DOC Imposes Low Tax Levels on Shrimp from Vietnam

3:26:25 PM | 7/8/2005

DOC Imposes Low Tax Levels on Shrimp from Vietnam

The US Department of Commerce (DOC) on November 30 made its final decisions regarding anti-dumping tariffs on Vietnam’s shrimp exports, ranging between 4.13-25.76 per cent, which were considerably lower than those in the DOC's preliminary decision on July 6 this year at between 12.11 to 93.13 per cent.

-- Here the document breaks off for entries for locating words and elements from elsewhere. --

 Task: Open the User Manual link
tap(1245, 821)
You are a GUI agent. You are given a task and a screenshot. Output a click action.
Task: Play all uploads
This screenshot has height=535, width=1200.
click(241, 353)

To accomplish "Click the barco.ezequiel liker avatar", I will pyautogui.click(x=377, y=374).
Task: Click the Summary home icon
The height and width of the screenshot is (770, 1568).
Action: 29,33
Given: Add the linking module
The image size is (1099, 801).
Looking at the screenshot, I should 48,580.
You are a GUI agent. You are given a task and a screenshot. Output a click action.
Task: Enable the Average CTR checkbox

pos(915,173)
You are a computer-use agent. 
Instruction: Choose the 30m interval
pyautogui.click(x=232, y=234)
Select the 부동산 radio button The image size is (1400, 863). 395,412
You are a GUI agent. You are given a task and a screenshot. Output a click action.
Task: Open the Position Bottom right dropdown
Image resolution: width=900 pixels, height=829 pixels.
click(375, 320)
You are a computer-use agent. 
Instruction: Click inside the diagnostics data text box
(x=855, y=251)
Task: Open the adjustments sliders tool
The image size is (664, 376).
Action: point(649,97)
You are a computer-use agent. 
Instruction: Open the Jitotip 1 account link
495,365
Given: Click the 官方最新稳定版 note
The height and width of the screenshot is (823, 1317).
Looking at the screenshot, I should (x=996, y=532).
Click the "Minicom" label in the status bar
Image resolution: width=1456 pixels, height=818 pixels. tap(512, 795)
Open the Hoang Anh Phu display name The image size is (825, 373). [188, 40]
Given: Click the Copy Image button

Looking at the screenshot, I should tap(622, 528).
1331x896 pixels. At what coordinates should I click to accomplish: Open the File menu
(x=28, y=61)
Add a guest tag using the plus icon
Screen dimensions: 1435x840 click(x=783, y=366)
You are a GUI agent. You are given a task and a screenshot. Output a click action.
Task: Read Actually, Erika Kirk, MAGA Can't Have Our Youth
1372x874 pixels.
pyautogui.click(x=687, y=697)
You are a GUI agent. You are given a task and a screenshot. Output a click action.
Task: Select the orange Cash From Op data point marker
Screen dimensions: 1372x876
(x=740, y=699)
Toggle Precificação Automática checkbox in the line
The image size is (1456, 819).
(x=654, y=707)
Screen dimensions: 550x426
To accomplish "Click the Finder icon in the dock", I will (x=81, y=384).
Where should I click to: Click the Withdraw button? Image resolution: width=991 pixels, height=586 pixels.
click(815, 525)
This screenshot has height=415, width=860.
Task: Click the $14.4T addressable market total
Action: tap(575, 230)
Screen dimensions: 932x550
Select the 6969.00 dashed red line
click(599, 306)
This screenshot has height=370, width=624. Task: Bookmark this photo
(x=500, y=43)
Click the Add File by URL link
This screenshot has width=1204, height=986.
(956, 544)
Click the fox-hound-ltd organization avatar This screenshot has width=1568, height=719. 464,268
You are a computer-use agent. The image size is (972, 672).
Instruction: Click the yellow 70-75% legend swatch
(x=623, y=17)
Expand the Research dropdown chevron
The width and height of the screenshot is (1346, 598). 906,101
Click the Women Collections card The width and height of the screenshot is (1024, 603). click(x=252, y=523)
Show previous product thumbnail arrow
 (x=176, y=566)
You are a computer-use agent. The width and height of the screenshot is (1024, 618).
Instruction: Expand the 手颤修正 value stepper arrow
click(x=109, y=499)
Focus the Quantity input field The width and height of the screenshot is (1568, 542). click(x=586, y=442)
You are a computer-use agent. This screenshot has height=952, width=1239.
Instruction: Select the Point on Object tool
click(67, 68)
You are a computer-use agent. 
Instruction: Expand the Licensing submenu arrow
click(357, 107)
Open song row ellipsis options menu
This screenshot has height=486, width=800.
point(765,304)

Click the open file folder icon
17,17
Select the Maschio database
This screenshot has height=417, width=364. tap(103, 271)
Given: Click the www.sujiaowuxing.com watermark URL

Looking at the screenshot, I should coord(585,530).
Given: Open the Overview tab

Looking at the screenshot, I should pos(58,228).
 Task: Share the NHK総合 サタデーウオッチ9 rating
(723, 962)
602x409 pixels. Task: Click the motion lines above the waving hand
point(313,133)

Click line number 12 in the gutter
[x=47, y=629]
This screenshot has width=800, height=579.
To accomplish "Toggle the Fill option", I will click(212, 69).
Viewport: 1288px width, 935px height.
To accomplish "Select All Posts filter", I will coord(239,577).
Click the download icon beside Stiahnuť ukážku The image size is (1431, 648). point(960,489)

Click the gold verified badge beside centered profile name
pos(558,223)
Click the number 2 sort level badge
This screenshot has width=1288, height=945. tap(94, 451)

Under the final decision, four mandatory defendants of Vietnam will be imposed with the following tax rates of 4.21 per cent for the Minh Phu Seafood Import-Export Company, 25.76 per cent for Kim Anh, 4.13 per cent for the Minh Hai Seafood Company and 4.99 per cent for the Ca Mau Seafood Processing and Import-Export Company (Camimex).

Meanwhile, Chinese shrimp processing companies are levied tax rates of between 27.89 to 112.81 per cent.

The US International Trade Committee (ITC) will then rule whether Vietnam and China dumped their shrimp into the US market or not by January 12, 2005. If ITC decides that the shrimp imported from defendant countries was done to cause material losses, DOC will officially decide to apply anti-dumping tax rates on shrimp imported from China and Vietnam on January 19, 2005.

DOC confirmed that most of the Vietnamese and Chinese firms that have voluntarily answered DOC’s Section A question list, didn't show signals of the Government’s subsidy in their exports and they are enjoyed separate rate margin of 4.38 per cent. However, Hai Thuan, Ngoc Sinh, Nha Trang Seafood Company, Phuong Nam Co, Ltd. and Truc An Company have to bear a wide rate of 25.76 per cent.

DOC still confirmed (as it did in the preliminary decision) that there are no signals of a state of emergency for the imports of Vietnamese shrimp into the US.

The tax rates for the last four defendants including Thailand, Brazil, India and Ecuador is scheduled to announce on December 17.